1. Right Care provides access to necessary, high quality care, without causing financial hardship. It achieves the best outcomes at the fairest price, and is free from unnecessary diagnosis, testing and treatment. Right Care eliminates underuse, overuse and misuse of care and minimizes health care-associated harm.
2. Right Care builds respectful partnerships between people and their health care practitioners. It reflects the patient’s values and goals, and the clinician’s medical expertise and concern.
3. Right Care allows patients and practitioners sufficient time to engage in shared decision making and act as partners in achieving best medical practice and outcomes. Right Care includes discussions of prevention as well as treatment of disease and injury.
4. Right Care is transparent and provides people with easy to understand and current information on insurance, costs, quality, safety and outcomes. It deals honestly and compassionately with people who have suffered injury or harm from their medical treatments.
5. Right Care is supported by technology that serves people and the public good.
6. Right Care is free from conflicts of interest and health industry monopolies. It places the health and well-being of patients over the corrupting influence of profits.

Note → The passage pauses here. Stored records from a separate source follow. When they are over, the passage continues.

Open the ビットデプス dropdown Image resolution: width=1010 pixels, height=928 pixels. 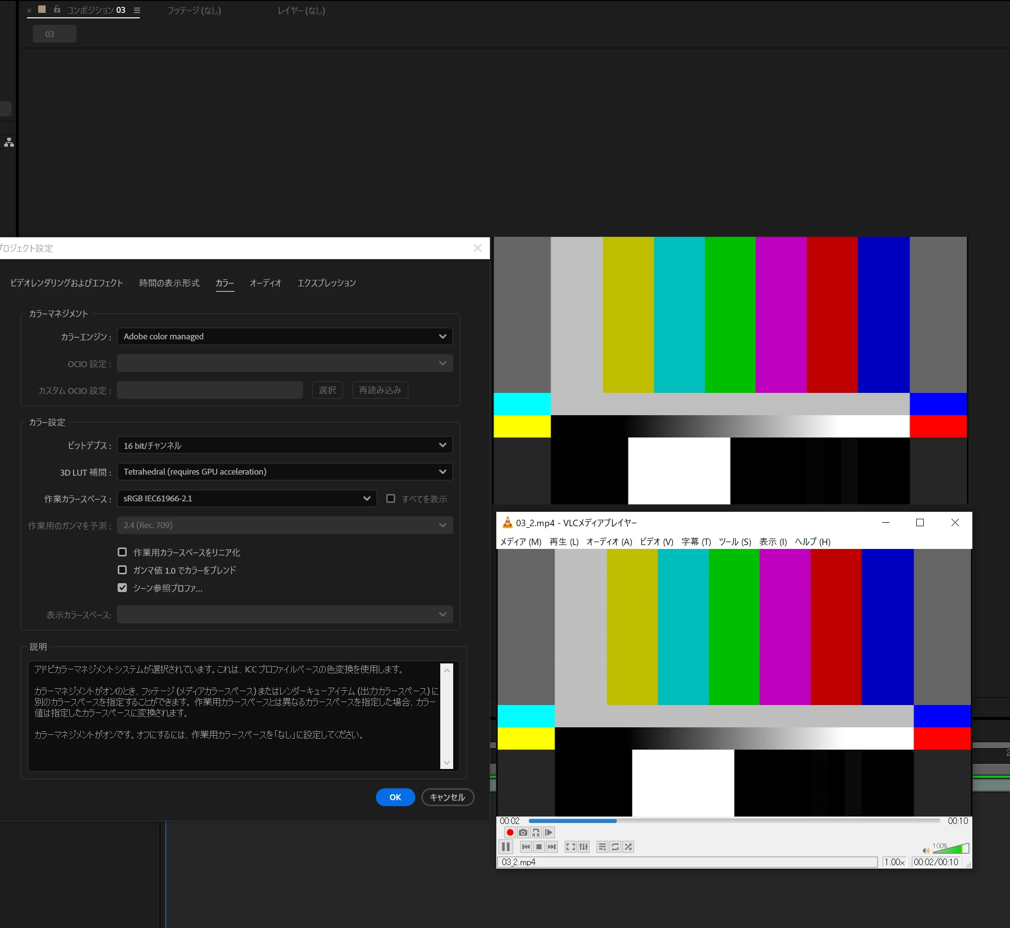coord(284,445)
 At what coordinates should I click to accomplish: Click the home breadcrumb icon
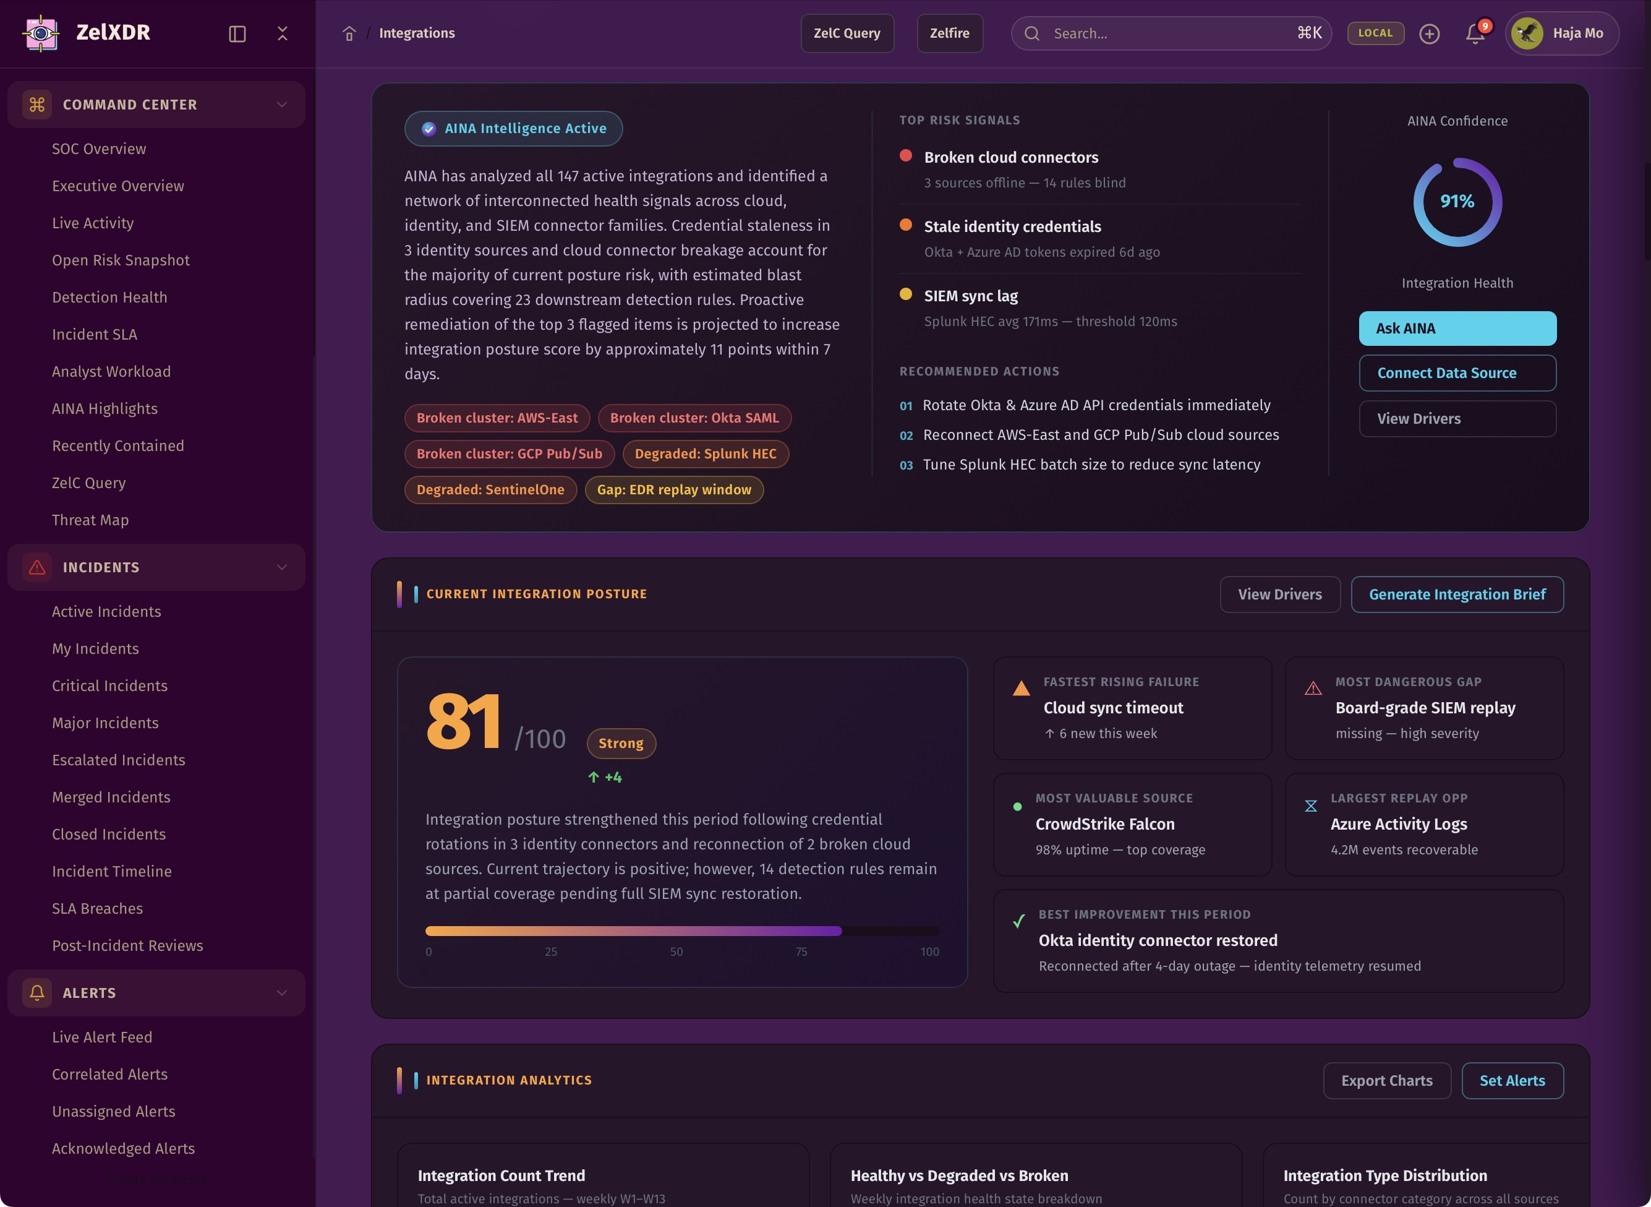[x=349, y=34]
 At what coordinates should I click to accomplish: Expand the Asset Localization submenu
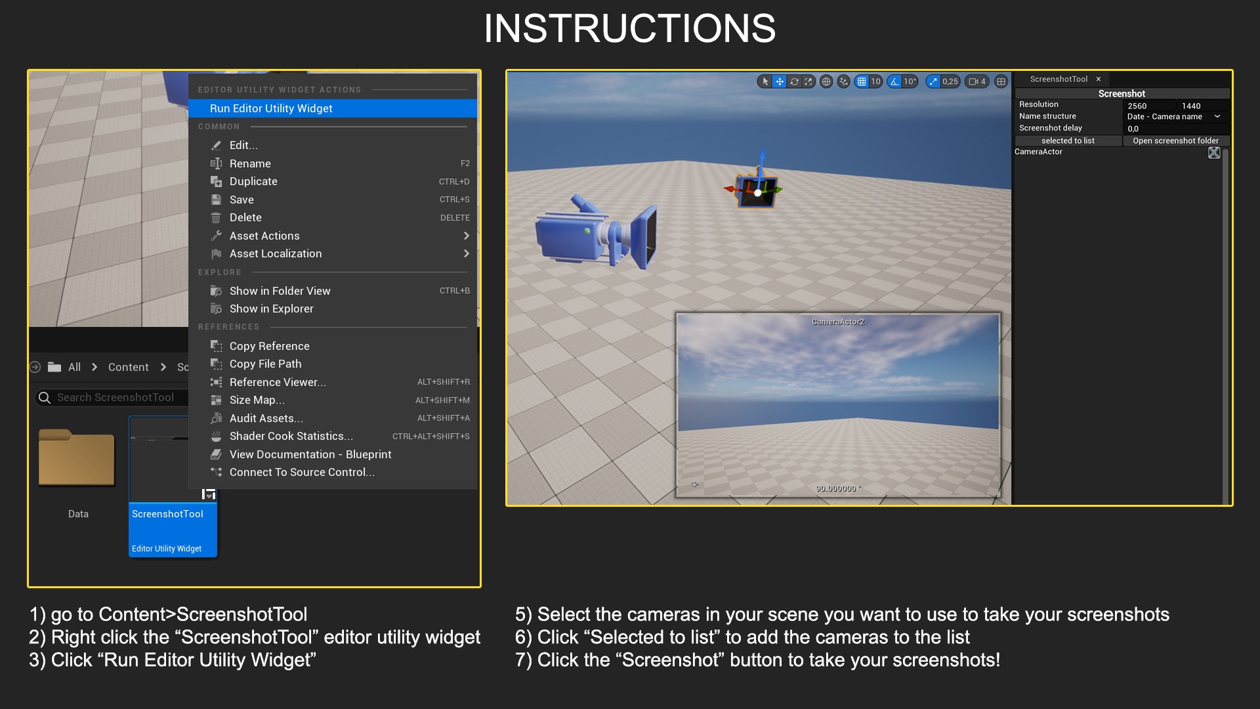click(275, 253)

7. To put patients and communities first, Right Care requires universal, publicly-funded insurance coverage integrated into a redesigned, not-for-profit health system that eliminates overpricing, waste, needless complexity and is accountable to the people it serves.
8. Right Care addresses social needs and disparities that significantly impact health and well-being. This includes, yet is not limited to, adequate housing, jobs with living wages, nutritious food, and a clean, safe environment.
9. Right Care engages practitioners, patients and communities to act in partnership as advocates for the health and well-being of all.